July 15, 2008, 8:14PM
Police beef up patrol as drug war grips W. Mexico state
Meanwhile, officers suspect victims were intentionally targeted in shootings that left a 12-year-old girl and a group of teenagers dead


By DUDLEY ALTHAUS
Copyright 2008 Houston Chronicle Mexico City Bureau


MEXICO CITY — About 200 Mexican federal police reinforcements flew into Sinaloa on Tuesday as authorities struggled to control the narcotics-related violence roiling the Pacific Coast state.

The police, sent to beef up a force of 3,000, were dispatched amid escalating bloodshed that includes two massacres in recent days that killed a 12-year-old girl, at least four teenagers and several other apparent innocents.

There had been reports that the victims of the most recent massacre were caught in a cross-fire between rival gangsters as they rode in four cars on Guamuchil's main street about 1 a.m. Sunday.

But Martin Robles, a senior police investigator, said his agents believe that the victims were intentionally targeted. He said the agents were uncertain whether the attackers were gunning for one or more of the people in the cars or were simply trying to terrorize the local population. Police recovered more than 300 spent shells from the scene.

"There's no evidence that would make us presume there was some sort of clash between rival criminal bands," Robels told a local newspaper in an interview later distributed by his office.

"The evidence indicates the shots were directed at the vehicles."

The Sunday attack came just days after gunmen killed two state policemen and nine civilians in apparently related attacks in the center of the state capital, Culiacan, about 60 miles south of Guamuchil.

Police have arrested eight suspected gangsters in the Culiacan attacks, which took place shortly before noon Thursday.

Angry civic leaders were trying to organize protests against the violence.

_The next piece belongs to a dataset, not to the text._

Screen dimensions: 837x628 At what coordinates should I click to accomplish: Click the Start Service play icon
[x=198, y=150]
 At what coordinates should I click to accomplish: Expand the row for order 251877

But such efforts in the past have had little success in building a civic movement for security, activists say.

Sinaloa, considered one of Mexico's prime drug-production and drug-smuggling corridors, has been submerged in bloodshed this year as two of its largest smuggling gangs, which until recently were allies, battle for supremacy.

The new reinforcements will join the nearly 3,000 other federal police and army troops that have been patrolling Culiacan and nearby cities and towns since mid-May.

The federal presence is part of President Felipe Calderon's deployment of nearly 30,000 police and soldiers in nine states across western Mexico and along the U.S. border aimed at controlling Mexico's drug gangs.

The 19-month-old campaign has resulted in the seizure of 57 tons of cocaine and 2,900 tons of marijuana, according to government figures. But it has so far failed to stop the violence between warring gangs, which so far this year has claimed more than 2,000 lives, a quarter of them in Sinaloa.

More than 5,000 people have been killed in drug violence since Calderon launched the campaign in December 2006.